Independence Day: A Day for Gratitude

I’ve been thinking – about this day – that gratitude is a gentle, humble virtue. It may seem too ordinary and small to stand against its rampaging, chest-thumping opposites. This is doubly so in a tumultuous time such as ours. By any other name we applaud and admire ingratitude and shower it with wealth. Its symbols and slogans adorn our lives, both physically and virtually. We call it by a host of trendy names which sound so modern, so enlightened, so revolutionary. I’ll leave it for you to think of names that might fit here.

I think I know the full list of ugly vices some would ascribe to me (if I ever caught their notice) for saying this in AD 2021, but I feel a deep and enduring gratitude to Washington, Franklin, Jefferson, Adams, Madison, Wythe, and many others. This includes thousands whose names I never heard or read. This embraces both those who fought literal and political battles and those who loved, awaited, and sustained them from afar. I feel the same profound gratitude to God for all of these.

In an excellent short piece in City Journal this week, Mark T. Mitchell wrote that “citizenship, properly understood, begins with gratitude.” He also wrote:

“Another America still exists, beyond the sound and fury of Twitter and the Beltway. It lives quietly in homes, where parents try to raise their children well. It exists in schools, where dedicated teachers show up day after day to teach. It flourishes in neighborhoods, community centers, and diners, where neighbors gather for conversation and a shared story. It pervades churches, synagogues, and mosques, where families pause from their busy lives to return thanks to God. Indeed, despite the turmoil and uncertainty, we have much to be grateful for.”

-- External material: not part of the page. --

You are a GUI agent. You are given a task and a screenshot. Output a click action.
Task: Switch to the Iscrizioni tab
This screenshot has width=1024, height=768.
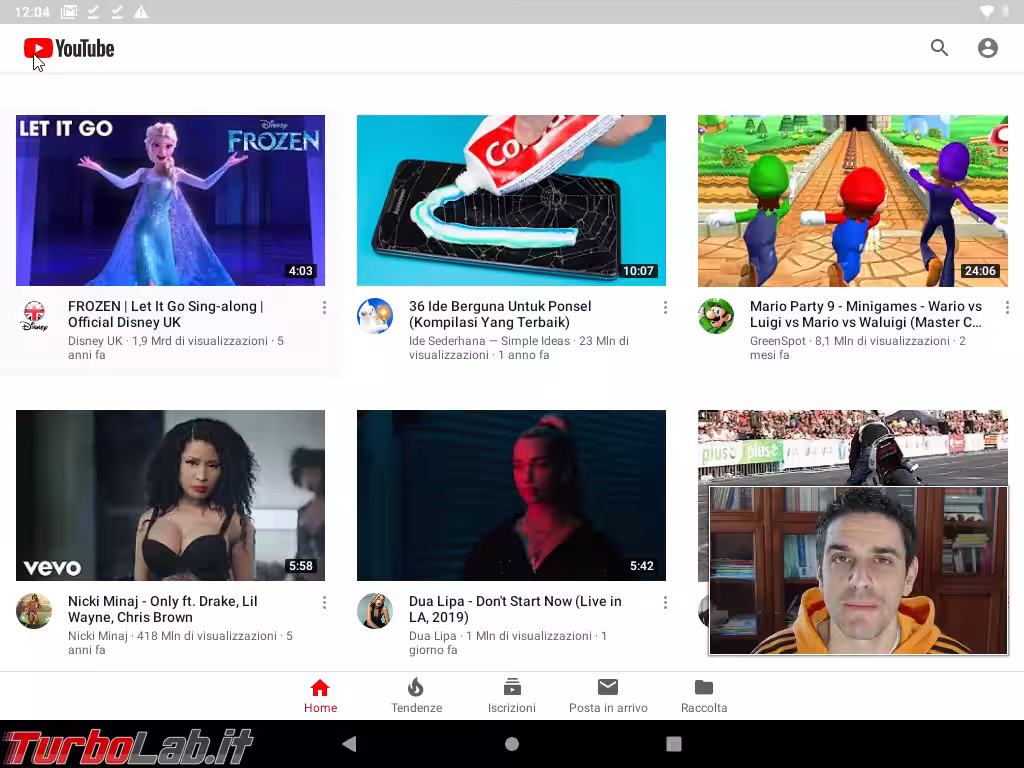512,695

American Equality vs. Modern Equity

One of my first goals for 2021 was to read Victor Hugo’s massive novel Les Misérables to the end. I finished it in March. The other day I watched the Hollywood film of the beloved Broadway musical adaptation again, to see if I would appreciate it more, having read the entire novel. I think I did appreciate it more, though it still seems a sort of Cliff Notes summary (sung to creditable music).

One of the novel’s most charming characters is the orphan boy Gavroche, a natural leader in the streets of a Paris slum in 1832. In the Broadway musical he sings words which might cause the mind to wonder whether a nation wildly pursuing the wrong sort of equality might forfeit its liberty and prosperity in the effort.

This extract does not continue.